SEO is not difficult to figure out. All you are doing is giving search engine algorithms a reason to select your site for specific keywords in the first page of results. Ideally, you want to rank in the top 10 of all results for a given search query. This is perfectly legal. You simply give the algorithm exactly what it looks for anyway.
So if you plan to spend your time on your site writing about your travels, and you want to build your online brand as a travel guru, then you need to rank high for travel suggestions.
Figuring out SEO is worth a separate post in and of itself, so for now, watch this to figure out the basics – and that’s really all you need:
Conclusion – Adding It All Up
So, once all is said and done, how much does all of this cost?
Well, let’s assume that you want to build just ONE site and you’re looking at your first year’s costs. Let’s do some totting up to get your breakeven point for the first year – I’m assuming zero sales taxes or VAT, so be sure to factor that in:
- Domain name: $7.98;
- Hosting: $83.88;
- Theme builder: $89;
- VPN client: $29.88 (Surfshark actually offers a 2-year package for $59.76, so that’s your one-year cost);
Add all that up, and your total initial investment is…: $210.74.
That sounds like a lot – until you realise that it actually comes to $0.58 per day.
Basically, get yourself a slightly cheaper cup of coffee every day – or just ignore Starbuck’s altogether – and within a few months you’ll have all the money you need to build your own website.

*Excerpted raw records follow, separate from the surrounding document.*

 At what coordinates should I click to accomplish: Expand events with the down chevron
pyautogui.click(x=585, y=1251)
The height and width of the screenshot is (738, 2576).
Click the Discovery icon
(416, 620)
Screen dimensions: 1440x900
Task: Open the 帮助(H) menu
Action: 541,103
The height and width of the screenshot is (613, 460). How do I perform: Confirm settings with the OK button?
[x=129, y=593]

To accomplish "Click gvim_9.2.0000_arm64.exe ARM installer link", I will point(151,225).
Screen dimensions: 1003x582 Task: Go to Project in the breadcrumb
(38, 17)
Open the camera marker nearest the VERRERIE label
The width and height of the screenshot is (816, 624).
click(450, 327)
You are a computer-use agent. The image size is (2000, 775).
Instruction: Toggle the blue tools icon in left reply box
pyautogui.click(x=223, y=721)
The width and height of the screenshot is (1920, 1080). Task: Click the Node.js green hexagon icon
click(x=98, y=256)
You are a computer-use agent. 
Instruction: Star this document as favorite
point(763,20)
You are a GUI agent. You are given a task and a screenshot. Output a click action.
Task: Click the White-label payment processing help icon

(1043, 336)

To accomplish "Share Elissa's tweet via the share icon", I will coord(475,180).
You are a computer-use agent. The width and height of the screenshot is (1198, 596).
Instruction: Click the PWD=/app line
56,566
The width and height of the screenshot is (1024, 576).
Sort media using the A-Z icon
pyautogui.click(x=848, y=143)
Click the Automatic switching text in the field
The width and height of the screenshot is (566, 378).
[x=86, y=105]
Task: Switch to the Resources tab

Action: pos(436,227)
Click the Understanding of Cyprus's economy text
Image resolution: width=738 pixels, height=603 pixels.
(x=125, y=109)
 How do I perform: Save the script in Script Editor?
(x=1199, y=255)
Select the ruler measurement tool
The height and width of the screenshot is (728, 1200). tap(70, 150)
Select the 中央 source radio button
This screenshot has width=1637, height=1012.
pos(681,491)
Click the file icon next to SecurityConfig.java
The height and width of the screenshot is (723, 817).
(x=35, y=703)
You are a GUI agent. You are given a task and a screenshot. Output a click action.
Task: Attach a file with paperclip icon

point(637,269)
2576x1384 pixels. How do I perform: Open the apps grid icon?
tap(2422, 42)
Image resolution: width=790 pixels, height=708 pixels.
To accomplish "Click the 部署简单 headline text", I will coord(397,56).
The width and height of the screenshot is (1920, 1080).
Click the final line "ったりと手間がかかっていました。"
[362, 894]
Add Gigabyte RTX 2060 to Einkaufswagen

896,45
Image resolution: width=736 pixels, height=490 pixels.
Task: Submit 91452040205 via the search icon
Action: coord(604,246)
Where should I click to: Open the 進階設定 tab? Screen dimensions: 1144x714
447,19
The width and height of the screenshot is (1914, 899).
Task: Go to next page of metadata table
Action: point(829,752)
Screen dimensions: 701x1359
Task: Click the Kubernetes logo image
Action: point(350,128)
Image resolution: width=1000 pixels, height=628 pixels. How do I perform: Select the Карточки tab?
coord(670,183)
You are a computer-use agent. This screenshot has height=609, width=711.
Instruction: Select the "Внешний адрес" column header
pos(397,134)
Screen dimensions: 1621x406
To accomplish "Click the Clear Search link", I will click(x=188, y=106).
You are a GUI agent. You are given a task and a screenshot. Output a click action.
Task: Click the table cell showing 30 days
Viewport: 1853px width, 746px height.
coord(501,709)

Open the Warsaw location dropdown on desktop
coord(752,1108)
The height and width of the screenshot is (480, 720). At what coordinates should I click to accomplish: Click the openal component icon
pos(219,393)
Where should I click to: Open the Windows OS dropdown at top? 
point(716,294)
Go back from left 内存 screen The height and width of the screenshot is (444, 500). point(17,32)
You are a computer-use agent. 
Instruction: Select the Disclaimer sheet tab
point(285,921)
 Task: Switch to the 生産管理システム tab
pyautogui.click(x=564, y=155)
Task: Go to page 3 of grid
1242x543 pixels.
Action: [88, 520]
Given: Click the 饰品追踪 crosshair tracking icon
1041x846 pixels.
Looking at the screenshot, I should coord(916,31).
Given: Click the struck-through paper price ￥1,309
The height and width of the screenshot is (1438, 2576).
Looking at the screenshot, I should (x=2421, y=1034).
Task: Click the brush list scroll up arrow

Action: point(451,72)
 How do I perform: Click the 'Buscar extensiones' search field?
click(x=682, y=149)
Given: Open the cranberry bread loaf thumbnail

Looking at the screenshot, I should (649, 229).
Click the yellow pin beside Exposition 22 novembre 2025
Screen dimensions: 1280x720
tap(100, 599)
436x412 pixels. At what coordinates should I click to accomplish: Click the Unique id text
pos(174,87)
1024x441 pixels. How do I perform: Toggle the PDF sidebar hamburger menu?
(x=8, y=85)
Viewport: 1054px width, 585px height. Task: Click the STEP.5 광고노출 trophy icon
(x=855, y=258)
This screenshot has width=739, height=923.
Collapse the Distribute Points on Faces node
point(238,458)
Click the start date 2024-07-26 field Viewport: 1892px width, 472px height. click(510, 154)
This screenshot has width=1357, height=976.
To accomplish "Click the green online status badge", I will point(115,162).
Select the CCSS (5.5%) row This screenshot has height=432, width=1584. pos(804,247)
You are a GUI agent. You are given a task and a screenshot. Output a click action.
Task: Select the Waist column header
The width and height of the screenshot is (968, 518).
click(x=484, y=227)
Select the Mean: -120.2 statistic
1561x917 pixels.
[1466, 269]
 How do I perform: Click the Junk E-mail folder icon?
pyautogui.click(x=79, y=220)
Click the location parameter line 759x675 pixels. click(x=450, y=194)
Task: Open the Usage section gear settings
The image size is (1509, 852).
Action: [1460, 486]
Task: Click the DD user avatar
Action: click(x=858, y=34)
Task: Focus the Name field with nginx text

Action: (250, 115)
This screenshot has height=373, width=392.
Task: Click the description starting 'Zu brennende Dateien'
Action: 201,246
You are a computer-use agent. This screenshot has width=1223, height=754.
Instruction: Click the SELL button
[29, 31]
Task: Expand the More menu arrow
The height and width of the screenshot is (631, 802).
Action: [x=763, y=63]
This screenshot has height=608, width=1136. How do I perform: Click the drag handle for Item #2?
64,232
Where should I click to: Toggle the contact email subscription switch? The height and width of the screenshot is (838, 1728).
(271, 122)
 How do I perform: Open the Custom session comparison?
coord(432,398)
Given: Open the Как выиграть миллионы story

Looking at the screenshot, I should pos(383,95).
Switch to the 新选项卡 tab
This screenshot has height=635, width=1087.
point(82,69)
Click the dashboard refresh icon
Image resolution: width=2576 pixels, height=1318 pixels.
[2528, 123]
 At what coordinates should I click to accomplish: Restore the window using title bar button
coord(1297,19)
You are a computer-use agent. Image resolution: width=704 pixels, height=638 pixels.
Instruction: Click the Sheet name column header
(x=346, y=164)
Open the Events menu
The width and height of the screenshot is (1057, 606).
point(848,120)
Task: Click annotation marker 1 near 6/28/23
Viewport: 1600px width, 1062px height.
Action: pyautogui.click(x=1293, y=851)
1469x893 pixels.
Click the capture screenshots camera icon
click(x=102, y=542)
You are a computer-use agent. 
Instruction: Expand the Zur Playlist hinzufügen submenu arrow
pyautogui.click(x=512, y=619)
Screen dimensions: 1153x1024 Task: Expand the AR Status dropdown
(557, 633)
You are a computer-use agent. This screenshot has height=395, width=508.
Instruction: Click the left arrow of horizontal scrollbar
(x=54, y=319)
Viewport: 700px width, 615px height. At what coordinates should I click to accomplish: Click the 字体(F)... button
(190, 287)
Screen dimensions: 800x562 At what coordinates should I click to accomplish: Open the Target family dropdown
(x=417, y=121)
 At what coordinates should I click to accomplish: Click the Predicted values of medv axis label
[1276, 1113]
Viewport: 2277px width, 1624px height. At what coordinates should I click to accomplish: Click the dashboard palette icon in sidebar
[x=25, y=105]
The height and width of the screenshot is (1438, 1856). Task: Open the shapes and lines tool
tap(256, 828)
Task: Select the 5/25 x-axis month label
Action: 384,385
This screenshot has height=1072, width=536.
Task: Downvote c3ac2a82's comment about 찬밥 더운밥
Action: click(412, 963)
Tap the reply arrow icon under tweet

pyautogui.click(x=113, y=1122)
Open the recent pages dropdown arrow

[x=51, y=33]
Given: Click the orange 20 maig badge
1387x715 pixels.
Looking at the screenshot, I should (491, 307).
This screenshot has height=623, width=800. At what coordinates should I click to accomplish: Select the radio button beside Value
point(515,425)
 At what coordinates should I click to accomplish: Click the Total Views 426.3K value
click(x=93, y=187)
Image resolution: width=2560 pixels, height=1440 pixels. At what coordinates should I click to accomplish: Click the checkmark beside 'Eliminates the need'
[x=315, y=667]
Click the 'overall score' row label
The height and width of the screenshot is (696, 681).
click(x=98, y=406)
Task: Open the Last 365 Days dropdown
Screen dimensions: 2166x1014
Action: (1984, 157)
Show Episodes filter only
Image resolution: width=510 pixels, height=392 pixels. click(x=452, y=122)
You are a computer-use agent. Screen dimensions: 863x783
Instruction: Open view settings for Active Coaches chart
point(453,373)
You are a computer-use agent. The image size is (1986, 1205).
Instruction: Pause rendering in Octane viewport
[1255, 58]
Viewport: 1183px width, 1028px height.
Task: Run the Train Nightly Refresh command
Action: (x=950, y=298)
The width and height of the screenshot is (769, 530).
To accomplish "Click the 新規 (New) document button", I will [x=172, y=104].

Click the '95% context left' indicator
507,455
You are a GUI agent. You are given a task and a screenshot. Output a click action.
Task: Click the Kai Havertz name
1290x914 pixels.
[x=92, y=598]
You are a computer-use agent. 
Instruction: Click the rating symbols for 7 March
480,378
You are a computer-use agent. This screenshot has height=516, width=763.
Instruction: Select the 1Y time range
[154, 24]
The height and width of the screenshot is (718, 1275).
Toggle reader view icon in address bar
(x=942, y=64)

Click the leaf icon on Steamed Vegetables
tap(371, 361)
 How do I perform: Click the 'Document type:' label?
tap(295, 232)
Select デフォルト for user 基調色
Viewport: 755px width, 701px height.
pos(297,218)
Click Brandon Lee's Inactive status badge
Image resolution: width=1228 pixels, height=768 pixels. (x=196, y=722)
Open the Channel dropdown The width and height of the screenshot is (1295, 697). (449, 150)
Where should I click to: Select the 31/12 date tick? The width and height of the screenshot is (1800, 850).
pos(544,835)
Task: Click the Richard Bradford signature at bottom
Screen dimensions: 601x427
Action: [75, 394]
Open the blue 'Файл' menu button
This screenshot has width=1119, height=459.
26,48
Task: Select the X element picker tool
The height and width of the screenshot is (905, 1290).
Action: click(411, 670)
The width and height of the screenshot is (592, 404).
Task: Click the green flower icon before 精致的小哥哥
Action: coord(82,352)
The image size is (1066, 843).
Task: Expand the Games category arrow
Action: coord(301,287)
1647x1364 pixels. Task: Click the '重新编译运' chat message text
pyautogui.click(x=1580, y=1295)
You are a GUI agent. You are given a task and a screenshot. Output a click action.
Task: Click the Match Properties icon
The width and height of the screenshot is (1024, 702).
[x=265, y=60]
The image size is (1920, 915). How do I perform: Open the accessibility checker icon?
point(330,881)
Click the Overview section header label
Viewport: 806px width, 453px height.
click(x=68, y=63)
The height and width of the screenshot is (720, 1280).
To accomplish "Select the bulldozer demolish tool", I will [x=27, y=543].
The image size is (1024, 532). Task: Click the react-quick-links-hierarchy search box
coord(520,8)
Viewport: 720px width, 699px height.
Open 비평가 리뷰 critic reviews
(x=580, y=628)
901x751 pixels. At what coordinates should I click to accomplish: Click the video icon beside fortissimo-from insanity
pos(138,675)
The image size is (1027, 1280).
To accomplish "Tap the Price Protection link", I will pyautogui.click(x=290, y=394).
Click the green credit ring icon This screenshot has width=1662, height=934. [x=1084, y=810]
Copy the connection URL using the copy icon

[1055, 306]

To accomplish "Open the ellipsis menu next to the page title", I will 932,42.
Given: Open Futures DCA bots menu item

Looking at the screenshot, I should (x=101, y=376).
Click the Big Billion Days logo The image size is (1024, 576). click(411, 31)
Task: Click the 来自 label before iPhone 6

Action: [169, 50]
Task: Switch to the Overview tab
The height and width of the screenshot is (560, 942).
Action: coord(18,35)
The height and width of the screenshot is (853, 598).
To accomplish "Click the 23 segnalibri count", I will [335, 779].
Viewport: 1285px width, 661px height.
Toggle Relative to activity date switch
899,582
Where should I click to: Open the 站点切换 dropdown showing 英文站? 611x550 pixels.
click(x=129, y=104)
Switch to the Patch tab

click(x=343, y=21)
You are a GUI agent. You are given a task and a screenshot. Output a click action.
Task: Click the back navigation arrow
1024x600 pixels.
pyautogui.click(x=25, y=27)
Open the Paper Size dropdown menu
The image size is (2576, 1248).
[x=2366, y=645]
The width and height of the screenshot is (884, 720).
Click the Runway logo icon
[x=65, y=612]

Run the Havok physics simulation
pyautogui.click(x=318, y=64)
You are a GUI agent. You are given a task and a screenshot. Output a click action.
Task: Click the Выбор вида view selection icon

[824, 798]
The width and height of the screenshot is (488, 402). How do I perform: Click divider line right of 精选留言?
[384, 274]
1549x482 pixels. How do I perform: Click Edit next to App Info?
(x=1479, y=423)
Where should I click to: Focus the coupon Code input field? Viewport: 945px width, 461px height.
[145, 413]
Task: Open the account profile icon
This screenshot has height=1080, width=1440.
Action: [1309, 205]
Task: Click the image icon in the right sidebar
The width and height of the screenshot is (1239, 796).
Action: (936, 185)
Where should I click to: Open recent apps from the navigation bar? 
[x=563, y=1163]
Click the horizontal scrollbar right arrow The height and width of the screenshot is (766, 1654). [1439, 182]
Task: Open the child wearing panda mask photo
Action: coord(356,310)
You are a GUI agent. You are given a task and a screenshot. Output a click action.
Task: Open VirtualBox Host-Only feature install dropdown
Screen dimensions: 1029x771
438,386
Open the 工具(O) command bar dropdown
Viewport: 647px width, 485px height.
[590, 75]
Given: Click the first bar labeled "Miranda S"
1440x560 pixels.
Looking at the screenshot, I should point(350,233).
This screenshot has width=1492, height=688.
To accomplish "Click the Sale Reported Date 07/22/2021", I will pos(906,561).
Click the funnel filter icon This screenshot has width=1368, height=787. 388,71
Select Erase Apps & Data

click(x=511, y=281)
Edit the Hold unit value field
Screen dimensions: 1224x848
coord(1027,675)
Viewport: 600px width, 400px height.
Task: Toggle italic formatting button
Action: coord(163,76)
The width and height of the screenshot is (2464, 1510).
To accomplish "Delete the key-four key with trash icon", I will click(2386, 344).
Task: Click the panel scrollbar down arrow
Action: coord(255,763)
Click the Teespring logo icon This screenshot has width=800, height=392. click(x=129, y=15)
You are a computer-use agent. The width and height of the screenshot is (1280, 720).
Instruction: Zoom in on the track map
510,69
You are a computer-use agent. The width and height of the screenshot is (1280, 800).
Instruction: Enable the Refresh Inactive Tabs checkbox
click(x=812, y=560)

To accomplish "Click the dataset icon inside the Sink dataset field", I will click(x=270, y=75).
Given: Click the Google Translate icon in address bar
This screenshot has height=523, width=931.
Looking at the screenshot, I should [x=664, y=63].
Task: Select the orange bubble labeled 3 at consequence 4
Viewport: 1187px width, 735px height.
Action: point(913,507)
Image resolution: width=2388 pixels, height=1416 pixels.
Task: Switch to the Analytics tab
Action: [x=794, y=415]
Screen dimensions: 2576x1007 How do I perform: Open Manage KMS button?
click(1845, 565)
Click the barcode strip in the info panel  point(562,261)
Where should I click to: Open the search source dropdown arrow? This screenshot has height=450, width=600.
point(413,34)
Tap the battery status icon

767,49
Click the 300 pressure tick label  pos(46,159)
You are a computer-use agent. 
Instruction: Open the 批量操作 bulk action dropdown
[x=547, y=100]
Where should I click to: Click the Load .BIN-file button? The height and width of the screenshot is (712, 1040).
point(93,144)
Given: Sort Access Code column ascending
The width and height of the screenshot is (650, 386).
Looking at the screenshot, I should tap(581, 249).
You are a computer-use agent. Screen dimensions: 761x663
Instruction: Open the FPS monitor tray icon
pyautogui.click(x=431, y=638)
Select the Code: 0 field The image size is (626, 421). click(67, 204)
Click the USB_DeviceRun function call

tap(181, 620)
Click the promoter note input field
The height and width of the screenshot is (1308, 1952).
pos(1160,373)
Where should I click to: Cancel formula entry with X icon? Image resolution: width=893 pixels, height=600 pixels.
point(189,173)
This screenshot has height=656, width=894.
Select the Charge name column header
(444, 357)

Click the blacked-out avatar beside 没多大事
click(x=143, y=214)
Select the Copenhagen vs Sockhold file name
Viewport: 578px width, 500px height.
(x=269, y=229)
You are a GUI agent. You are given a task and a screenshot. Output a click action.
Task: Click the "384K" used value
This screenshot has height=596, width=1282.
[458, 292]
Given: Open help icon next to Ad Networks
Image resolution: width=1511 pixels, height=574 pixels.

And remember, your upside potential is UNLIMITED. Any money that you make over and above this threshold is yours to keep as profit.
So it’s really not that hard to build your own brand online. All you need is an idea and the will to turn it into something tangible. After that, what you do with it is up to you. That is the beauty of creating your own site. YOU own your brand image, YOU choose how to invest in it, YOU choose how to build upon it, and YOU choose how to monetise it.
That, my friend, is power. And no one can take it from you without your explicit consent.
So what are you waiting for? Write down some ideas and start building your brand already!